Election 2020

Come Together. Over John Hickenlooper?

The former Colorado governor enters the presidential race, for no particular reason anyone can see.

|


Hickenlooper campaign

Former Colorado Gov. John Hickenlooper, who yesterday announced that he is seeking the Democratic Party's 2020 presidential nomination, may be best known nationally as the guy who opposed marijuana legalization in his state but ultimately decided it was not the disaster he feared it would be. If that does not seem like much to be excited about, neither does anything else in his background, accomplishments, or list of positions.

"I don't think John has at all defined why he is running," a Colorado political strategist told The New York Times. "There are very few people I know who wake up and want to go caucus to support a raging moderate." That is the opinion of a "longtime friend," so you can imagine how Democrats who do not have such warm feelings toward Hickenlooper are reacting.

Hickenlooper does have more executive experience than the other Democratic contenders—as a two-term governor, mayor of Denver for eight years, and cofounder of that city's Wynkoop Brewing Company. "I'm running for president because I believe that not only can I beat Donald Trump, but that I am the person that can bring people together on the other side and actually get stuff done," he said on ABC's Good Morning America yesterday. "The division is keeping us from addressing big issues like climate change and the soaring costs of health care."

In case you thought Hickenlooper was winging it, that is actually his campaign slogan: "It's time for our nation to come together & get things done." Hickenlooper's vague appeal to consensus and technocratic competence is reminiscent of Ross Perot, but without the compelling quirkiness—although he does contend in a campaign video that he is well-prepared to take on Donald Trump because of his experience standing up to bullies who picked on him because he was "a skinny kid with Coke-bottle glasses and a funny last name." Hickenlooper says "standing tall when it really matters is one of the things that really drives me."

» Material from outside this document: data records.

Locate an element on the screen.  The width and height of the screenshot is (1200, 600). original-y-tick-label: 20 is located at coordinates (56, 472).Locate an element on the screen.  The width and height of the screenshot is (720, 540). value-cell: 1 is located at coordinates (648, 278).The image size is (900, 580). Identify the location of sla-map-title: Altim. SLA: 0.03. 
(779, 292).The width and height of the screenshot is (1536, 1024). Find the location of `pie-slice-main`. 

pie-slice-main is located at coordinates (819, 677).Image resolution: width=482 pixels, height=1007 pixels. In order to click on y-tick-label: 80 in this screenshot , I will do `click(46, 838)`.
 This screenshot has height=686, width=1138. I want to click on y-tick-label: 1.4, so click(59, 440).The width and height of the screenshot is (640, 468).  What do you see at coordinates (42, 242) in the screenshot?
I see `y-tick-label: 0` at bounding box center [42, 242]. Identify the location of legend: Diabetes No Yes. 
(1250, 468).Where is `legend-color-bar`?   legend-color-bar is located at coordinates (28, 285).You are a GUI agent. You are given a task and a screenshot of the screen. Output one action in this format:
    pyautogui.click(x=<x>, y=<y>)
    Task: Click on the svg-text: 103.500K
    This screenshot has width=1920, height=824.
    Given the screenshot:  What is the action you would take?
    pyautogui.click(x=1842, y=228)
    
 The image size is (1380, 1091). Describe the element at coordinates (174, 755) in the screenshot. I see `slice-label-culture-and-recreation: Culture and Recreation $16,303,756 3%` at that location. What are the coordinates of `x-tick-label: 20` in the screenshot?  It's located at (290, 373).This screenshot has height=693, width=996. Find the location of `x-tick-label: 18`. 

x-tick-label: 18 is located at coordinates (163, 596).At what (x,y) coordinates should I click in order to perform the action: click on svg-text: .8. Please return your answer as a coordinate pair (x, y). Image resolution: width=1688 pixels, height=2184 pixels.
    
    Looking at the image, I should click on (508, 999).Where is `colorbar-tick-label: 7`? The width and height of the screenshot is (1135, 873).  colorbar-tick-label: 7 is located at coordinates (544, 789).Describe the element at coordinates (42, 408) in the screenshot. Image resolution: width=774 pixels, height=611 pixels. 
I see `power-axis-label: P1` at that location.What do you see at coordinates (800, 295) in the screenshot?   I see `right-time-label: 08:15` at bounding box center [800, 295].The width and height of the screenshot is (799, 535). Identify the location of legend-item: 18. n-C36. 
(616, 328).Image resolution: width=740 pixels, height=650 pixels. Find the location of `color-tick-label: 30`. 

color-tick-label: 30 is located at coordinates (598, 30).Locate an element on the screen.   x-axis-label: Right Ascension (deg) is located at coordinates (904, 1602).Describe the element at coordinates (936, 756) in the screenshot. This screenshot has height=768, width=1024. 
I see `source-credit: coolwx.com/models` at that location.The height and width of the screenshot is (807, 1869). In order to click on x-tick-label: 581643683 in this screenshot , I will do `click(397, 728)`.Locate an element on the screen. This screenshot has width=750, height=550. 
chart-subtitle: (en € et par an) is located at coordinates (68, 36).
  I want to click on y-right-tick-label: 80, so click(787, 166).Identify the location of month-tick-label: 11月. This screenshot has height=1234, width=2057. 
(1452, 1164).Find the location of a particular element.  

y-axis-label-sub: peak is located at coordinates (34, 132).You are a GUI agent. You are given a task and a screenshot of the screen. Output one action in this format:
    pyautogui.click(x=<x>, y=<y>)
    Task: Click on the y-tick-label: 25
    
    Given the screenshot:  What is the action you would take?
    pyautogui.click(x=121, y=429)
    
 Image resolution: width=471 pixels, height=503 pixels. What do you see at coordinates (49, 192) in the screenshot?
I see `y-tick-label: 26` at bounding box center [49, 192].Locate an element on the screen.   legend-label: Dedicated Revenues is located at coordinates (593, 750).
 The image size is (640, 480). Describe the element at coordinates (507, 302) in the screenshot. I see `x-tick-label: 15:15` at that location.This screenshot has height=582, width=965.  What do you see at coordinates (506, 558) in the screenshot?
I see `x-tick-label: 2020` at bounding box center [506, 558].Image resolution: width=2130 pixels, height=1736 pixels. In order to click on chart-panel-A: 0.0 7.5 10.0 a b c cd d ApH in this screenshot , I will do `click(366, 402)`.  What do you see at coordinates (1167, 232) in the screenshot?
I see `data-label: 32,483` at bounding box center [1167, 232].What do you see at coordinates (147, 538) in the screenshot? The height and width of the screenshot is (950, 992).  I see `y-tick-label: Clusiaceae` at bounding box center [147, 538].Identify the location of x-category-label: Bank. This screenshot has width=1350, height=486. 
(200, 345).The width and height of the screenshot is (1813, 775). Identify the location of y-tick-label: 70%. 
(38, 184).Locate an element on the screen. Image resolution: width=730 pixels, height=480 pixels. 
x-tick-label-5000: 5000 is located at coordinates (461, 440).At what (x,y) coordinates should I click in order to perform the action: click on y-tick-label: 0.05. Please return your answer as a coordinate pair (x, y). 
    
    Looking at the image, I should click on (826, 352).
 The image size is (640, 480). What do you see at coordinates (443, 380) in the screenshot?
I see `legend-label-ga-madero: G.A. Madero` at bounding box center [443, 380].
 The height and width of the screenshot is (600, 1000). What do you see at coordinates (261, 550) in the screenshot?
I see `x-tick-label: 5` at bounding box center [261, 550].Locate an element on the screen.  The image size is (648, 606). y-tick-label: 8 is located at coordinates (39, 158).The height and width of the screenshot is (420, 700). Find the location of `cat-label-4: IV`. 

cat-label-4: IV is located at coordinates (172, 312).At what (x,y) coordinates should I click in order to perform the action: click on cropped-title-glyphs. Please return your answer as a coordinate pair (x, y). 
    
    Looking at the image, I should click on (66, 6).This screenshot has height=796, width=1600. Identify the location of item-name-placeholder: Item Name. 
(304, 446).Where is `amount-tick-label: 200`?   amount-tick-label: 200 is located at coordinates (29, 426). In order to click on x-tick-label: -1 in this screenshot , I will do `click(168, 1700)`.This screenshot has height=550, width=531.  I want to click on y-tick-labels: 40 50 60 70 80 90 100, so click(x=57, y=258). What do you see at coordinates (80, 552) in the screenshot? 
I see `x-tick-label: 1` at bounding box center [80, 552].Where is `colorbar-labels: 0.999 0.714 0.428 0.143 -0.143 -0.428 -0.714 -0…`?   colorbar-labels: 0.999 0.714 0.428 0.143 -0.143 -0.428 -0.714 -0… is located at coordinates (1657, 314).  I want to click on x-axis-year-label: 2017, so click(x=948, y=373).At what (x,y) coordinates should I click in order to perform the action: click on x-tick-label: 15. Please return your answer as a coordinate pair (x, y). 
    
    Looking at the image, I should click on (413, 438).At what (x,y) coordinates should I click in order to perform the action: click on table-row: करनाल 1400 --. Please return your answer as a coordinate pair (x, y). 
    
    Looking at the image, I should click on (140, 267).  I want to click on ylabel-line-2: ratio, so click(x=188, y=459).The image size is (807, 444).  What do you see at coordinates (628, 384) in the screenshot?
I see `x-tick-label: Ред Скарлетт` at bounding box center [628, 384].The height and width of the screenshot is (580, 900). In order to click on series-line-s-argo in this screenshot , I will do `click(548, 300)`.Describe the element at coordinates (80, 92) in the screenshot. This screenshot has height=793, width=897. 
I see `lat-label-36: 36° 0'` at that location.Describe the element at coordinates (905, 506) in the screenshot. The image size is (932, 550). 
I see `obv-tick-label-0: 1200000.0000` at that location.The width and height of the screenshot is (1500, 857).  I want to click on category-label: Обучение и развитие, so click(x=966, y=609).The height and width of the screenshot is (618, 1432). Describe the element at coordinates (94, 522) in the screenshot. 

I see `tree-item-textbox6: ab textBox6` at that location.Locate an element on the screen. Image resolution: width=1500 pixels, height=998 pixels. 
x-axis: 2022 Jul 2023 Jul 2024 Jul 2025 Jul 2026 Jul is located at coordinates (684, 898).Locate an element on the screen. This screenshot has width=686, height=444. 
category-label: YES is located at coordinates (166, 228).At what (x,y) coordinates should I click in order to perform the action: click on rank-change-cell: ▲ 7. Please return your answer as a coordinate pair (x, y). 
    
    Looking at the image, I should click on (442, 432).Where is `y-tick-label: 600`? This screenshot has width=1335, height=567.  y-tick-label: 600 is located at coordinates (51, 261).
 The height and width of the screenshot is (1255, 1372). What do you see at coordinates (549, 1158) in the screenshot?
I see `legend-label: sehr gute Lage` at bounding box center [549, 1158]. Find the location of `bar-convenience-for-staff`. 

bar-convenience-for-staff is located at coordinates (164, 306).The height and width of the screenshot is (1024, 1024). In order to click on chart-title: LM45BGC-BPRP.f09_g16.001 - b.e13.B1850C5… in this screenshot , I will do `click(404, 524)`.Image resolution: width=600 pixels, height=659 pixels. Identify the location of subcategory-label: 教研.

In addition to climate change and health care, Hickenlooper plans to stand tall on gun control. "We beat the NRA by enacting universal background checks and banning high-capacity magazines," he brags. Those "universal background checks" are far from universal and cannot reasonably be expected to have much of an impact on mass shooters, who typically do not have criminal or psychiatric records that would disqualify them from buying guns, or on ordinary criminals, who can easily avoid background checks. And given how quickly magazines can be switched, Colorado's 15-round limit on magazines is not likely to have a measurable impact on mass shootings, let alone more common forms of gun violence.

Those positions, in any case, do not distinguish Hickenlooper from his Democratic rivals. He sounds a bit more centrist than some of them do on health care (he has declined to endorse "Medicare for All"); on the environment (he is a former oil industry geologist who supported fracking in Colorado); and on trade (he supported the North American Free Trade Agreement and the Trans-Pacific Partnership while opposing Trump's tariffs).

Hickenlooper's main selling point, I guess, is that he is more pragmatic than the other Democrats. "I'm running for president because we need dreamers in Washington, but we also need to get things done," he says in the campaign video. "I've proved again and again that I can bring people together to produce the progressive change Washington has failed to deliver."

Hickenlooper: He'll get things done. Progressive things. Mostly. As long as Republicans agree. Come together.